What is a brand? The professor who teaches my “Branding Concept” class put it really well: If your organization is a pyramid, your brand is the top piece of that pyramid. As your organization expands its operations, it should continue to follow the guidelines set by the triangle at the top of the pyramid.
Scale your brand choices and keep them consistent.
That lesson can help when making small marketing decisions about brand interpretation, like what swag to give away at an event. For USGBC, it makes more sense to promote our organization on a sustainable tote bag or reusable water bottle, instead of a koozie or pair of sunglasses. That’s an example of how this global brand manifests itself in individual marketing choices. Referencing that top pyramid guide can help you make decisions as detailed as what emoji to use in an email subject line.
Create a positioning statement to clarify your brand.
Need help finding who you are as a brand? Try writing your positioning statement. A positioning statement is an internal document that helps clarify what problem you are solving for customers. What “job” does your brand do for people?
- For [a target audience, based on needs]
- Our brand is [frame of reference—category in the consumer’s mind]

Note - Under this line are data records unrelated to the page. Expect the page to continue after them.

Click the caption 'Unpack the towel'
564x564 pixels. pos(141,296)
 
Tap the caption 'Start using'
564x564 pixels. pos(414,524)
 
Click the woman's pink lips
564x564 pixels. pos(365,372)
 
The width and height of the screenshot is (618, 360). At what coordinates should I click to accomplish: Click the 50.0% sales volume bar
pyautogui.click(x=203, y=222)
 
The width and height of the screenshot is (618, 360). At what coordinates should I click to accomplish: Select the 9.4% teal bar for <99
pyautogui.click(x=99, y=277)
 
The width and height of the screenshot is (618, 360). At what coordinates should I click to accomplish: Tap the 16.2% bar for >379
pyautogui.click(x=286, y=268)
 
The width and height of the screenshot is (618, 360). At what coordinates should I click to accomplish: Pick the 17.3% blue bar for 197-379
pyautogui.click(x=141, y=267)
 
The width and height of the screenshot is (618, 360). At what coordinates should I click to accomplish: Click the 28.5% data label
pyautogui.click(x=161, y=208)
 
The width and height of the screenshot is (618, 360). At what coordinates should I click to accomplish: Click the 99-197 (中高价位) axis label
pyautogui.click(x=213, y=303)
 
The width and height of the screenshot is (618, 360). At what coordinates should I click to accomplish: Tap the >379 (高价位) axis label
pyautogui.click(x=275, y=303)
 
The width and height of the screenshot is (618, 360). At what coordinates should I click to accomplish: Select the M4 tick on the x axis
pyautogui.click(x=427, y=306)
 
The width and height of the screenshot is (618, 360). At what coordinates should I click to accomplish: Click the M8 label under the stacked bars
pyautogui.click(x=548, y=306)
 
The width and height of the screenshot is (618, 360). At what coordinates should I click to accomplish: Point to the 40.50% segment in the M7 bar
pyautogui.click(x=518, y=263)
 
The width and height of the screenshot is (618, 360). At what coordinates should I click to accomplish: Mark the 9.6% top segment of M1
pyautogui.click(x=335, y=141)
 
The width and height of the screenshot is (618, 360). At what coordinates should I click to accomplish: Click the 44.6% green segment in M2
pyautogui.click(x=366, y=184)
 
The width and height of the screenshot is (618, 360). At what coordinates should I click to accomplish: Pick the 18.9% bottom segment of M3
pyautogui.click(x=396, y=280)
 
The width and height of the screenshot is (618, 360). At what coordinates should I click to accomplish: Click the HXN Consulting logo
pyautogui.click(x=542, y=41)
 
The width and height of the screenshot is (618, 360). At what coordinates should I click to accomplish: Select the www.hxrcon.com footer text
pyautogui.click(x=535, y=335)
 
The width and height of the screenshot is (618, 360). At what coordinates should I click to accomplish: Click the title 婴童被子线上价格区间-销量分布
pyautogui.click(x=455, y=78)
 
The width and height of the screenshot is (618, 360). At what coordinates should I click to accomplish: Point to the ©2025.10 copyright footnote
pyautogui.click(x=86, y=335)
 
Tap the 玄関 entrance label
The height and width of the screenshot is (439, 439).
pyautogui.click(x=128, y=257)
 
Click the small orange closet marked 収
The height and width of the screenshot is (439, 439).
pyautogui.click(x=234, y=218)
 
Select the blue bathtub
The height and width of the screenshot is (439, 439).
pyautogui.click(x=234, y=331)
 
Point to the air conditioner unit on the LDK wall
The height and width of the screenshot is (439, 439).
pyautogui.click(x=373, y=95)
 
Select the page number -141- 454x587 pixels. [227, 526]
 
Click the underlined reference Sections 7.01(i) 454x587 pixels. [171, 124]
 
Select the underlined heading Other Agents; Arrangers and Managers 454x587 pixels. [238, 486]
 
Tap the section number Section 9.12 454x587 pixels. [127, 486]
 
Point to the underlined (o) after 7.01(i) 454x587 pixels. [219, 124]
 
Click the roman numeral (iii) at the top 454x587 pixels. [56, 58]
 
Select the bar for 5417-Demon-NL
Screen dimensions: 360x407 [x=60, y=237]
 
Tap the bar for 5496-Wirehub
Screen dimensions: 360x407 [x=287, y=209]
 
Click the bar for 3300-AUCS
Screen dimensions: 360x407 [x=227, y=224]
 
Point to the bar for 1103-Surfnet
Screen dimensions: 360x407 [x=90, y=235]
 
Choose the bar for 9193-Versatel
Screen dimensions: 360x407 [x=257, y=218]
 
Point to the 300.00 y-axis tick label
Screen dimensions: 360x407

- That provides [3 key benefits]
- Because [reason to believe]
For USGBC, that might look something like:
- For professionals in the built environment who need to quantify their environmental impact
- Our brand is the independent green building certification organization
- that provides education, verification and guidelines of environmental standards
- Because we wrote the definition of what is environmentally friendly in buildings and sites
Ultimately, anything your business does can be replicated by some other organization. Your brand is the only thing that cannot be taken or copied. Your reputation is specific to you, and the brand is what people identify you as. Your brand is your identity.